Persistent immune activation and non-AIDS complications

Aberrant activation of the innate immune system is persistent despite ART [78], and it could be directly due to replicating HIV virus or indirectly through co-infections including subclinical Cytomegalovirus (CMV) infection [79]. Innate immune activation can be due to HIV directly infecting the monocytes/macrophages and dendritic cells or indirectly through HIV gene products like envelop proteins of gp120 and Nef that cause activation of lymphocytes and macrophages to produce pro-inflammatory cytokines and chemokines [80]. Evidence of indirect immune activation suggests that persistent leakage of lipopolysaccharide (LPS) into blood circulation [36] causes monocyte activation [81].
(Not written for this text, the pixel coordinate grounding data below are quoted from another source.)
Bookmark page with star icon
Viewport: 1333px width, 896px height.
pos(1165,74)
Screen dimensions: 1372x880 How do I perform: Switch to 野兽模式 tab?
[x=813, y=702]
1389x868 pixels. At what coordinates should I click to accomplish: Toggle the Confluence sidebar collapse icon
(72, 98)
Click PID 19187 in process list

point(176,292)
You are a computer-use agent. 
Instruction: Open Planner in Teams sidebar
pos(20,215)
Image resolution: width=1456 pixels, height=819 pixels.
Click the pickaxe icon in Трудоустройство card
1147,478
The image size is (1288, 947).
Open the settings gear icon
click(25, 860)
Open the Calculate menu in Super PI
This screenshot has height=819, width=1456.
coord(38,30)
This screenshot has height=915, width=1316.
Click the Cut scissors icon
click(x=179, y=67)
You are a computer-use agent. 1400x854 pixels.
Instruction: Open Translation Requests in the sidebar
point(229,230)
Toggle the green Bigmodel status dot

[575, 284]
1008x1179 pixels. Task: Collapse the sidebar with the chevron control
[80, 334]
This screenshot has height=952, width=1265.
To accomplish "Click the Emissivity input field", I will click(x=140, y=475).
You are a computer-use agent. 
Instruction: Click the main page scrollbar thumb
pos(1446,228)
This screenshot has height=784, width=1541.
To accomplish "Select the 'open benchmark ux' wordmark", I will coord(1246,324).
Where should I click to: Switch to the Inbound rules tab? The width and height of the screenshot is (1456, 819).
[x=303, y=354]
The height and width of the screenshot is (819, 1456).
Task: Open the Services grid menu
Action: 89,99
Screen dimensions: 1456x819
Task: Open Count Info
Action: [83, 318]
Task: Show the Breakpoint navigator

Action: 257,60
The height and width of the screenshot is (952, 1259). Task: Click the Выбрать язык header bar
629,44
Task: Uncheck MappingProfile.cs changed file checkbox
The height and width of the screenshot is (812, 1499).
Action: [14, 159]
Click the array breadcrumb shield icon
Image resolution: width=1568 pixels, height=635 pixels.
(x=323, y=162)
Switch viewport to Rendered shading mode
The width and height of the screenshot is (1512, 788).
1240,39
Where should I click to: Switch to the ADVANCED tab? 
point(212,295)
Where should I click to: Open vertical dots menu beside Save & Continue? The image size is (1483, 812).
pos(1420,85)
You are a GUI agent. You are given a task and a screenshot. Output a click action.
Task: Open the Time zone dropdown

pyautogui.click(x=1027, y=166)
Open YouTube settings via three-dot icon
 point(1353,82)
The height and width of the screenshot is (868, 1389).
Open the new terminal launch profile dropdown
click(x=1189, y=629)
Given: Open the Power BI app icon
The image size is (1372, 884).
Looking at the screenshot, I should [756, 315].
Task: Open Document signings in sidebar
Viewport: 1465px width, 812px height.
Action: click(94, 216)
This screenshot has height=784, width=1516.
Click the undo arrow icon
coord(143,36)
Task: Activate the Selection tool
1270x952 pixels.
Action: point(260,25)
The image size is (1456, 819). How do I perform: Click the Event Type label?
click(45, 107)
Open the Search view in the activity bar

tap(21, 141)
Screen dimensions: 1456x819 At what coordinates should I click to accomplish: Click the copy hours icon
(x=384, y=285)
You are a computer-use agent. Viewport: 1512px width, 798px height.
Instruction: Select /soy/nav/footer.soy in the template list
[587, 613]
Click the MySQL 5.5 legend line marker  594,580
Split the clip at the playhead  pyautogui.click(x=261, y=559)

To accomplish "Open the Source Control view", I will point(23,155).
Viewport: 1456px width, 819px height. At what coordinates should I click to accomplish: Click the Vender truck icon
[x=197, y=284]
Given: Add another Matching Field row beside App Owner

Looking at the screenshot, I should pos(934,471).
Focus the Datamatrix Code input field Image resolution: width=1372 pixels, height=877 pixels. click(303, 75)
Persistent activation of innate immune cells is associated with the heightened production of pro-inflammatory cytokines (IL-1β, TNFα and IL-6) which cause T-cell activation. T-cell activation subsequently increases intracellular NF-κB levels which enhances the transcription of integrated virus and production of new virions that further infect more cells [82]. Activation of T-cells promotes T-cell depletion through upregulation of apoptosis, ADCC, and by-stander killing; all of which are functions of innate immune cells [3]. Reduced numbers of innate monocytes, NK and ILCs, consequently lead to poor innate and adaptive immune responses causing suboptimal response to infecting antigens [14]. Moreover, persistent inflammation and activation have been associated with fatal non-AIDS illnesses such as cardiovascular diseases, malignancies and organ damage among adults aging with HIV [83,84,85]. The high levels of inflammation and immune activation associated with chronic HIV disease, despite ART, contribute to accelerated immune aging and increase the risk of non-AIDS illnesses including cardiovascular diseases [86, 87], cataracts [88], malignancies [89, 90], bone demineralization [91], renal disease [92] and cognitive decline [93]) among HIV-positive adults relative to their HIV-negative counterparts. We, therefore, postulate that strategies to downgrade innate immune cell activation and associated dysfunctions could modify the magnitude, duration, and systemic complications of the aberrant immune activation associated with HIV chronic disease.

Conclusions

HIV infection disrupts phenotypes and functions of monocytes, NK cells and ILCs, and subsequently the related adaptive host immune responses. ART restores some phenotypic and functional abnormalities associated with HIV infection, although persistent disruption of phenotypes and function of monocytes, NK cells, and innate lymphoid cells have been observed among populations of ART-treated adults. A further understanding of specific persistent innate immune cell phenotypic and functional abnormalities during ART is required to inform innovations in immune modulation interventions to optimize recovery of both innate and adaptive immune system. Similarly, a further understanding of the drivers of persistent immune activation is required to inform strategic therapeutic interventions to minimize its complications, particularly in sub-Saharan Africa where other infectious causes of immune activation such as malaria, tuberculosis and helminthic infections are still endemic.